DiGiorgio credits his late wife for getting the campaign started.

“My wife was a tough woman. She said, ‘The town needs an ambulance corps’,” he recounted.

So in 1977, DiGiorgio enlisted the help of his fellow veterans in that effort. He convinced the village board of trustees to lend $20,000, and added that to $18,000 he and his friend Bruce Nedelka collected from local businesses. And on April 28, 1979, what has become a local institution – and a model organization – was born, with Nedelka as its first president.

The volunteer ambulance corps currently comprises 54 members and responds to an average of 80 or 90 calls each month.

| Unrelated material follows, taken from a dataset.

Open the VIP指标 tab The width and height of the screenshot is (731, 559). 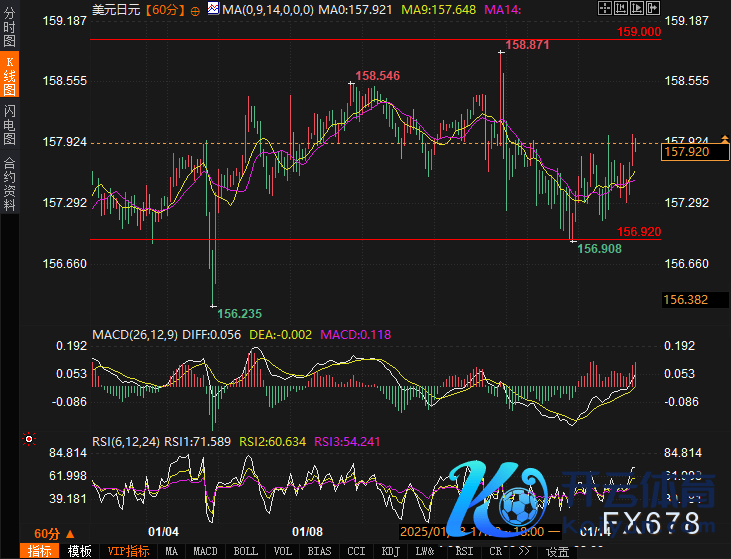128,551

DiGiorgio, now 89, had retired due to a bad back before starting the ambulance corps.

Taking advantage of the extra time, DiGiorgio secured contributions from four auto parts businesses in the Mineola area.

He recalled that Izzy Irus, who owned Mineola Glass, gave him the windshield and the glass for the side windows of the vehicle. He installed new brakes and brake pads, and everything else.

For DiGiorgio, who had been helping his brother-in-law out in his Flushing auto parts business since he was 13 years old, it was old hat.

He had become an expert at rebuilding cars while he was in the Flushing business since leaving the U.S. Army 78th Lightning Division after four years of service during World War II.

DiGiorgio had served in Europe as a platoon sergeant, training troops for combat before he himself landed in Le Havre France after D-Day.

“I was in the infantry. I worked very hard training men,” DiGiorgio said.

His unit moved from France to Belgium and then Holland, then back into France, ultimately becoming the first unit to enter German territory during the final phase of the European conflict.

He has a vivid memory of the war, of friends he lost in the fighting and, like other veterans who fought in the Battle of the Bulge, a vivid memory of the frigid temperatures in the Ardennes Forrest during that winter of 1944. “It was a cold, very cold. We tried everything to keep warm,” DiGiorgio recalled.

His unit was sent back to France after V-E Day, and was being prepared for deployment in the South Pacific before the war there ended.

DiGiorgio returned home to Mineola and married Louise, the girl who literally lived next door.

DiGiorgio, who used to like to go dancing at Roseland, fondly remembers his sweetheart as a woman who had the proverbial two left feet – and an iron will.

Tom Devaney, president of MVAC, remembers witnessing DiGiorgio’s uncompromising style of soliciting support first-hand.

“You should give me a contribution,” Devaney was with DiGiorgio when they stopped at a 2nd Street garage for a welding job DiGiorgio needed done. He immediately introduced Devaney as the MVAC president and reminded the office manager that her hadn’t chipped in. He suggested they should give $200, “and he just wouldn’t take no for an answer,” Devaney recalled. She walked out of the office and promptly returned with a check for $200.

“We definitely could not be where we are today without the hard work of Joe and his wife,” Devaney said.

In 1997, DiGiorgio and his wife, who helped assemble the core group of 30 original volunteers, were given a New York State Assembly citation for exemplary service to their community.

“I feel very happy that I started an ambulance corps,” DiGiorgio said. “I worked like hell to get it going and it’s still on the run.”